Com reestruturação, Ruiter amplia condições de trabalho da PGM

O prefeito Ruiter Cunha de Oliveira (PT) promoveu significativas mudanças na Procuradoria-Geral do Município (PGM), dentre elas, a criação de unidades para atender casos judiciais e uma segunda para tratar exclusivamente das questões fiscais e tributárias, possibilitando maior eficácia no desempenho dos procuradores. As mudanças fazem parte da lei complementar nº 149, de 4 de abril de 2012, sancionada esta semana pelo chefe do executivo corumbaense, após aprovação pelo Poder Legislativo, que organiza a PDM e dispõe sobre a carreira e vencimentos dos procuradores municipais.

"Trata-se de uma legislação específica da Procuradoria Geral do Município, que permite reestruturar a carreira, dispondo inclusive sobre os vencimentos, além de estabelecer uma estrutura organizacional com a criação de unidades e subunidades administrativas, com o intuito de melhorar as condições efetivas para o desempenho das funções de toda a equipe", destacou Ruiter, ao sancionar o documento.

Além destas duas unidades, o chefe do executivo corumbaense criou a figura do Procurador-Geral Adjunto, que substitui o titular da pasta durante sua ausência. Com as mudanças, a PGM passou contar com uma estrutura composta pelo Procurador-Geral do Município, Procurador-Geral Adjunto e Corregedoria-Geral (Administração Superior); Procuradores Municipais, Procuradorias Especializadas – Procuradoria Administrativa, Procuradoria do Contencioso e Procuradoria Fiscal e Tributária (Atuação Institucional), bem como a unidade de Serviços Auxiliares.

O prefeito observa que a lei disciplina o desenvolvimento funcional, que se dá mediante as promoções especificadas, definidas e reguladas, "bem como cria a avaliação de desempenho, que se destina, antes de policiar o servidor, a incentivá-lo à capacitação, mediante a identificação das carências e deficiências profissionais, melhorando a qualidade do serviço". Além disso, no aspecto remuneratório, estabelece as diferenças entre as quatro categorias de Procuradores do Município, decorrentes da evolução profissional, que se dá com a aquisição de experiência ao longo do exercício funcional, seja na área administrativa ou judicial, inclusive mantendo adicionais típicos da carreira jurídica.

A lei complementar 149 dispõe sobre a definição dos deveres, impedimentos, proibições e penas disciplinares; o Fundo Especial da Procuradoria-Geral do Município, facilitando seu estudo e aplicabilidade.

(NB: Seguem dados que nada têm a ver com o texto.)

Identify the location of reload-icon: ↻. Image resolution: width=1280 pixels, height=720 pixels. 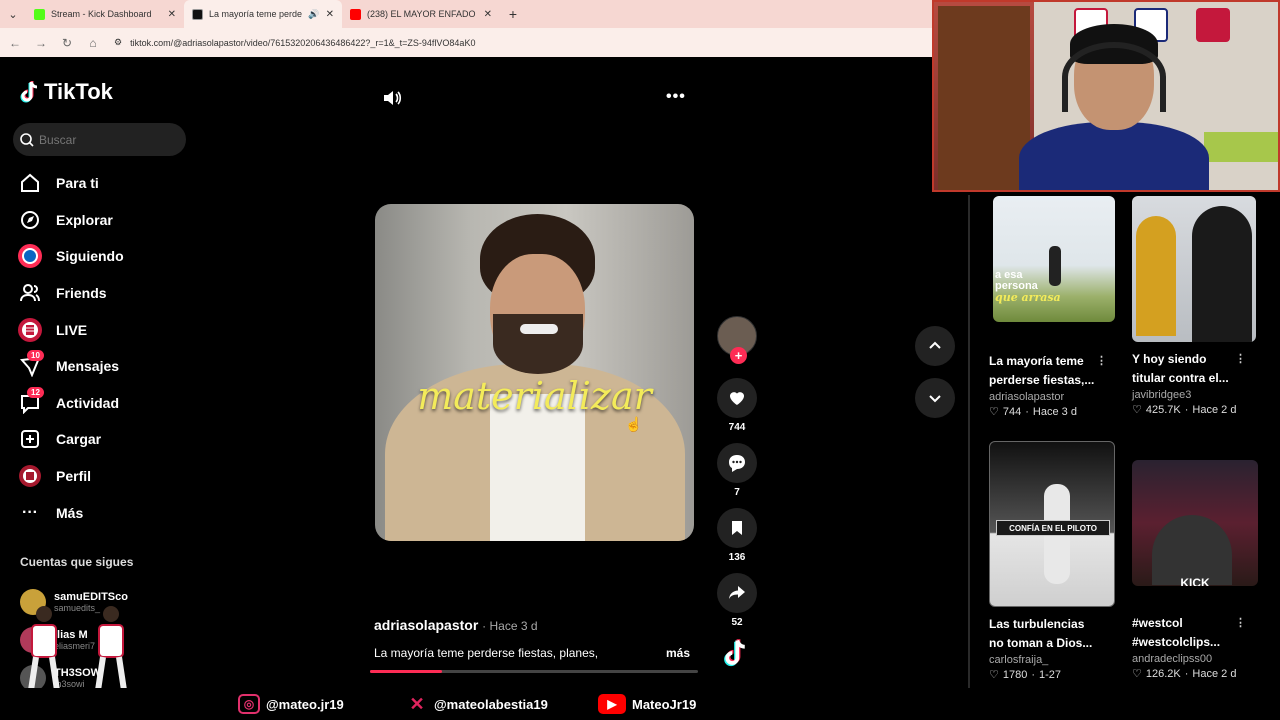
(67, 43).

A PGM é uma representação judicial e extrajudicial do Município, responsável pela defesa dos interesses do Município em qualquer instância, pela cobrança judicial dos créditos lançados em dívida ativa, bem como pela prestação de consultoria e assessoramento jurídico, quando solicitado pelo prefeito, pelos secretários municipais e dirigentes de entidades da administração indireta.

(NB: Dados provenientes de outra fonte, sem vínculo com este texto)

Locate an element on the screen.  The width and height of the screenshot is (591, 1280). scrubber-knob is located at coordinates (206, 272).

Estabelece também que a carreira do Procurador Municipal é constituída por quatro classes, de igual natureza e crescente complexidade, escalonadas, em ordem decrescente, nas seguintes posições: de Procurador Municipal, Categoria Especial; de Procurador Municipal, Primeira Categoria; de Procurador Municipal, Segunda Categoria, e de Procurador Municipal, Terceira Categoria.

O ingresso na carreira de Procurador Municipal dar-se-á na terceira categoria, mediante aprovação em concurso público, com provimento privativo para os candidatos regularmente inscritos na Ordem dos Advogados do Brasil e em pleno gozo de seus direitos profissionais, políticos e civis. A lei define também critérios para promoções funcionais; avaliação de desempenho; remuneração; dos deveres, das proibições e dos impedimentos.

Estabelece também critérios sobre o Fundo Especial da Procuradoria-Geral do Município, instituído pelo artigo 80 da Lei Complementar nº 89, de 21 de dezembro de 2005, destinado a prover recursos para aquisição de bens, materiais e serviços e o aprimoramento profissional dos de membros da Procuradoria-Geral do Município, que será constituído das receitas oriundas das importâncias arrecadadas a título de honorários advocatícios, nas causas em que o Município é parte; dos rendimentos provenientes de depósitos bancários e da aplicação financeira das suas receitas; e do equivalente até dez por cento do incremento verificado na receita arrecadada com a cobrança da dívida ativa, por ação da Procuradoria-Geral do Município, relativamente ao mesmo mês do ano anterior.